Considerable progress has been made in the municipal sector over the past decade in terms of the roll-out of basic services, with key measures of service delivery and living standards having improved across all of South Africa’s geographies – particularly in larger urban areas.
This is according to Eyal Shevel, head of corporate and local authority ratings at Global Credit Ratings (GCR), who says that in some ways, this success has fuelled the recent spate of service delivery protests.
“On-going urbanisation has seen growing indigent populations migrating to major city centres, driving the demand for basic services. This has placed increasing pressure on ageing infrastructure assets (requiring upgrade, rehabilitation or replacement).”
Despite the general improvement, Shevel says local authorities have not utilised resources in an efficient manner. “The level of fruitless and wasteful expenditure, though declining, remains unacceptably high, and employees often lack the skills to implement large and complex projects.”
As such, he says the infrastructure backlogs remain significant. “While this is true across the country, performance by smaller municipalities in terms of operational efficiencies and infrastructure developments has been worse, as they are more acutely affected by funding constraints and the lack of skilled personal.”
Shevel says what is further compounding this situation is the sluggish economic growth over the past two years. “Unemployment levels remain high and even within the employed sector of the economy, an increased level of financial distress is being reported.”
While the social welfare grants are distributed by national government, Shevel says most of the burden of providing everyday services such as water, sewerage and electricity to indigent populations falls on the municipalities. “The national government does provide grants to cover much of this expenditure, but municipalities also need to rely on internally generated revenue through the provision of services.”

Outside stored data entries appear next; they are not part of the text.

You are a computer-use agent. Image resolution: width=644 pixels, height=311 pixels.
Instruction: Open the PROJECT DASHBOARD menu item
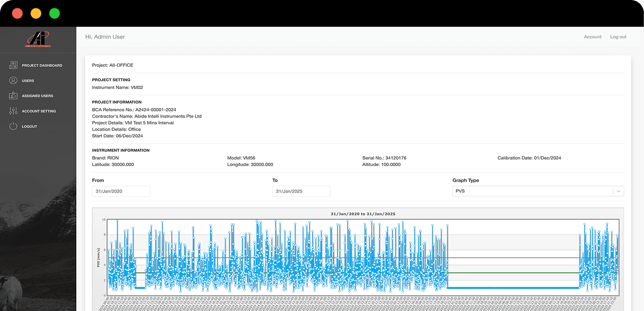pos(42,65)
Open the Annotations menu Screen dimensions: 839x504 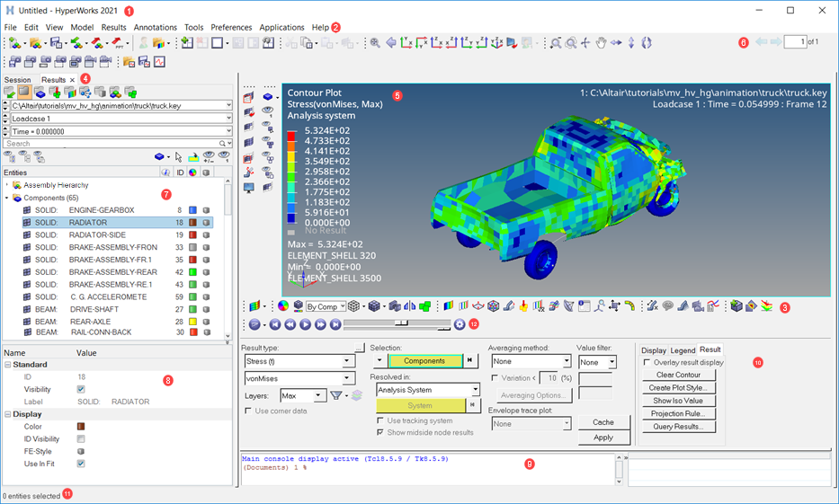[x=155, y=28]
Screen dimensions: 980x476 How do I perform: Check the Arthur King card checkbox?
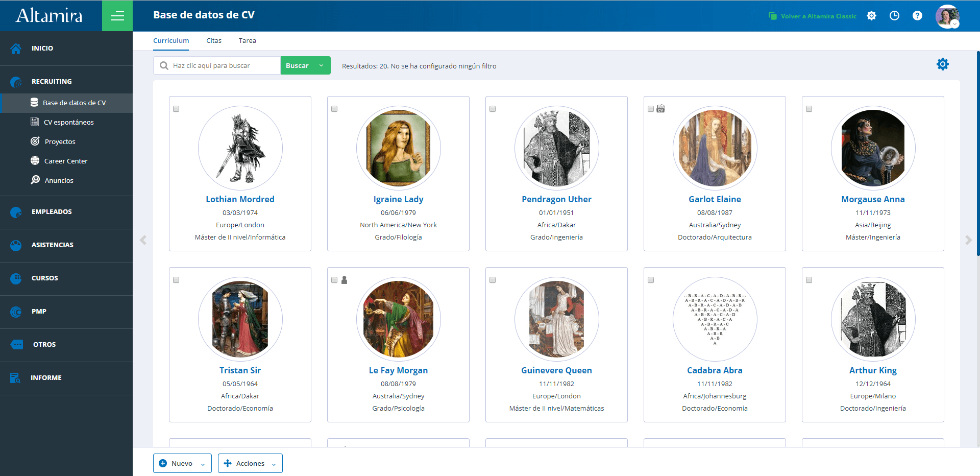click(x=809, y=280)
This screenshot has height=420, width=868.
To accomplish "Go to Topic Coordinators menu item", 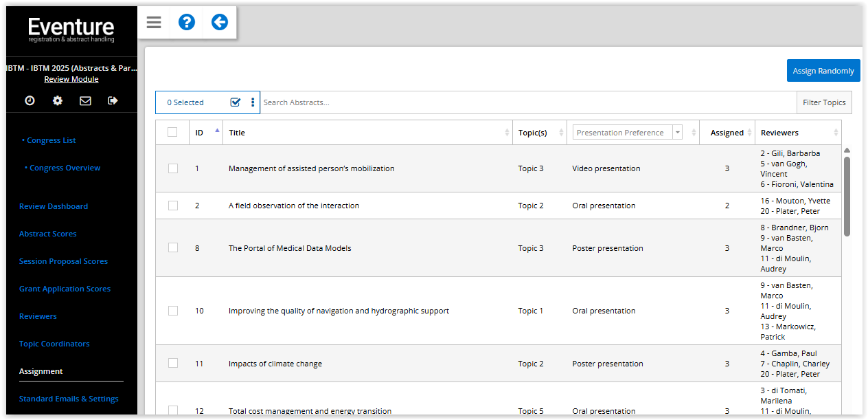I will coord(54,344).
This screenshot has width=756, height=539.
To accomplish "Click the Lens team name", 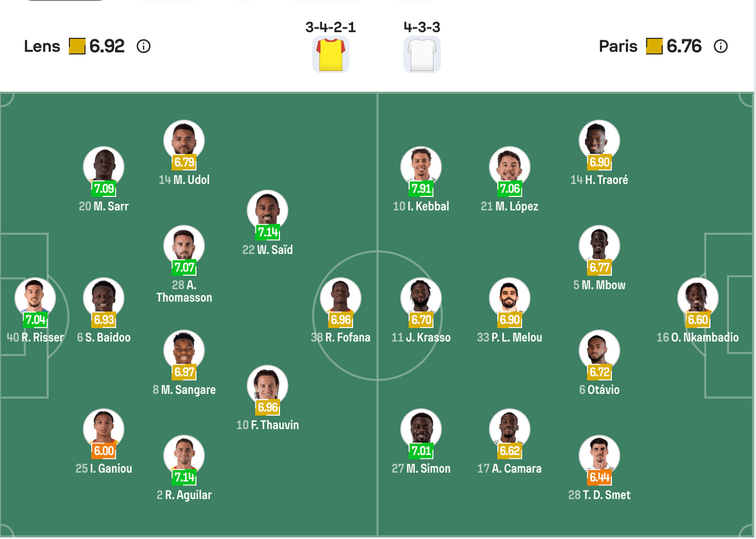I will click(42, 47).
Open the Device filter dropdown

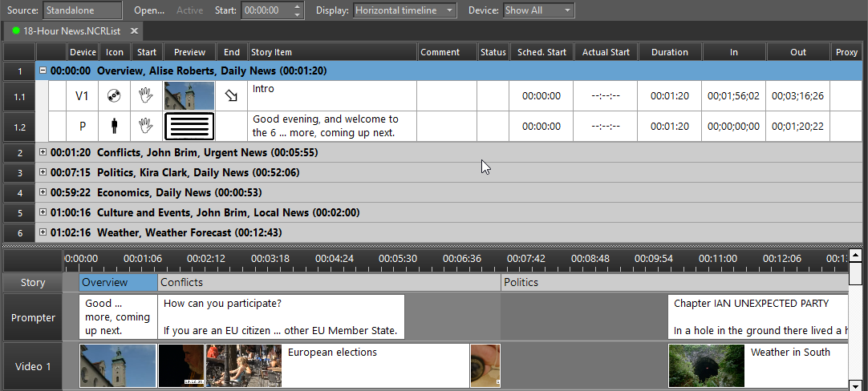point(538,10)
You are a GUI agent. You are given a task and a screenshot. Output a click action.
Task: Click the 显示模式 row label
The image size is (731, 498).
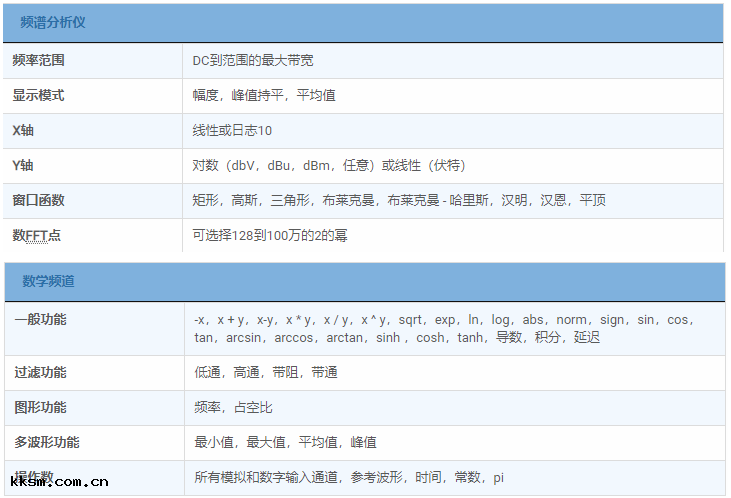pos(39,95)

Shevel says municipalities have become increasingly pro-active in respect of their debtors’ administration, but affordability issues are likely to affect both the debtors’ performance and the demand for indigent services. “Having improved in the three years to FYE2012, debtors performance has begun to deteriorate for local authorities as a whole, with substantial provisions having to be made for non-collection.
“With fiscal indebtedness now approaching the levels last seen in the mid-1990s, capacity of government for further borrowing is constrained and could limit capital grant funding to municipalities beyond the medium term (to which central government is already committed),” explains Shevel.
Accordingly, he says municipalities are increasingly expected to be self-sustaining in terms of servicing other residents and the rollout of new income generating fixed assets/infrastructure.
“Municipalities are also being forced to seek alternative sources of funding and borrow off their own balance sheets. The diversity of funding available to them has been bolstered by strong appetite from capital markets investors for different fixed income instruments, as well as from commercial banks seeking to lend to lower risk clients.
“To date bond issuances have only been undertaken by four metros, but at least two more Metros are looking to inaugural bond issuances during 2014,” explains Shevel.
Apart from the other benefits, Shevel says accessing bank or capital market funding, has exposed municipalities to the more rigorous reporting standards required in the private sector.
“There has been vast improvement in terms of municipal reporting, and transparency, which in turn has bolstered the financial strength and sustainability of the municipalities.
“Nevertheless, there is a clear trend of improving service delivery from the municipal sector, if somewhat slower than can be achieved. This is very much in line with central governments mandate to create a self-sustaining municipal sector that is increasingly corporatized and efficiently operated,” he says.